The NLP Cypher | 01.03.21

Last Updated on July 24, 2023 by Editorial Team

Author(s): Quantum Stat

The NLP Cypher | 01.03.21 — Dream of St. Ursula | Carpaccio

NATURAL LANGUAGE PROCESSING (NLP) WEEKLY NEWSLETTER

A New Era

Hey Welcome back, you made it! Now, let us begin 2021 on the right path with an impromptu moment of customer service by Elon Musk:

FYI

If you haven’t read our Mini Year Review, we released it last week while everyone was on holiday ?. Per usual, if you enjoy the read please give our article a ?? and share it with your friends and enemies!

Now, let’s play a game.

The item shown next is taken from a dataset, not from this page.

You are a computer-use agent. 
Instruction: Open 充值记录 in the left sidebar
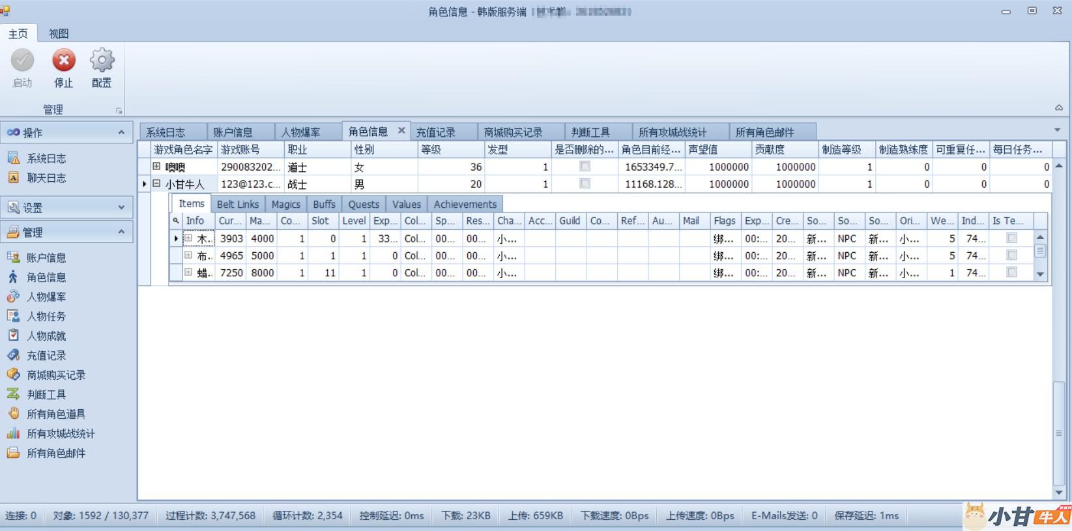click(46, 356)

Let’s say we have all 7,129 NLP paper abstracts for the entire year of 2020. And now we run BERTopic ? on top of those abstracts for some topic modeling to find the most frequent topics discussed.

MaartenGr/BERTopic

What do we get?

speech-related
bert-related
dialogue-related
embeddings-related
graphs-related

For a more detailed readout of the topics ?

A Pile of 825GBs

The Pile dataset, an 800GB monster of English text for language modeling. ?

The Pile is composed of 22 large and diverse datasets:

paper

The diversity of the dataset is what makes it unique and powerful for holding cross-domain knowledge.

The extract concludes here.